20th January, A gang of Wrens are roosting in an old Swallows nest. From a distance, they look like a cupful of Ferrero-roche chocolates. A Woodpigeon is wanting to nest above my porch door. I can tell this by the dropped sticks and poo that greet me first thing. Aconites and Daffodils join the Snowdrops and Primrose, in flower. Great-crested Newt seen on the move. Dean has a pale albino/leucistic Dunnock in his garden and reports a Little Egret and Grey Heron together below Oak Tree Farm.

17th January, a layer of snow to start does not stop us tree planting at the park. 20+ Yellowhammers are seen off the Brington Road, and 3 Common Gull and 2 Black-headed Gulls are seen on The Long Buckby Rugby Club pitch. Peter has Nuthatch, Yellowhammer and Chaffinch at Grange Farm. Blackbird and Mistle Thrush are reported singing. I hear Song Thrush singing for the first time this season. A female Hornet is an unseasonable record then again these days…anything goes.

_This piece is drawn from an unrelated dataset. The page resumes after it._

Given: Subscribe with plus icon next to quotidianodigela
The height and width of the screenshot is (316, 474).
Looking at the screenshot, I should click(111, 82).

16th January, Fieldfares and Redwings, the thrushes that spend the winter with us are starting to move back through. A flock of 250 ish are reported. I sneak into the Bird & photography hide at Cotton End Park and flush a Snipe within 1 second of opening the window flap. I am trying to work out how to see one without disturbing it so I can show someone else with a camera. But to get anywhere near a good view of a Snipe on the ground is now seriously testing my field-craft. Jo sees 2 Red Kites together and David sees a Blackcap in his garden. Blackcap, Tree Sparrow and Reed Bunting are birds that come into the gardens of the village when things change in the countryside. It could weather conditions, food availability, or local population movements, but records of them seem to coincide.

Red Kite


Reed Bunting

14th January, Neil reports Goldcrest and Treecreeper from The Banks. Buzzard, Red Kite, Raven and Kestrel also reported. My cold, North facing garden is adorned with two flowering Daffodils. I find Jelly Ear and Yellow Brain fungi, and whilst moving some hay bales a pile of scat from a predator. Something like a Stoat or Polecat. I have a sniff and take a photo. Size-wise they would suggest Polecat. The monotonous ‘see-saw’ or tee-cher’ song of the Great Tit is being heard.

10th January, a work party discussion at CEP is suddenly brought to a halt when almost predictably I wonder away half way through, looking intently upwards. “What’s he got now?” I heard as I watched a female Peregrine Falcon slice the flock of Rooks and Jackdaws in half. The fun doesn’t end there as now we are all looking upwards a Red Kite is seen as well. Talk about Wales on your doorstep!

8th January, just when we thought it might be a bit too mild to attract oddities into the garden, a Reed Bunting is sitting in my neighbours’ hedge looking expectantly at the feeders. Having asked several regular dog-walkers it appears the Short-eared Owl may have moved on. Snowdrops out on West Street and at The Wharf.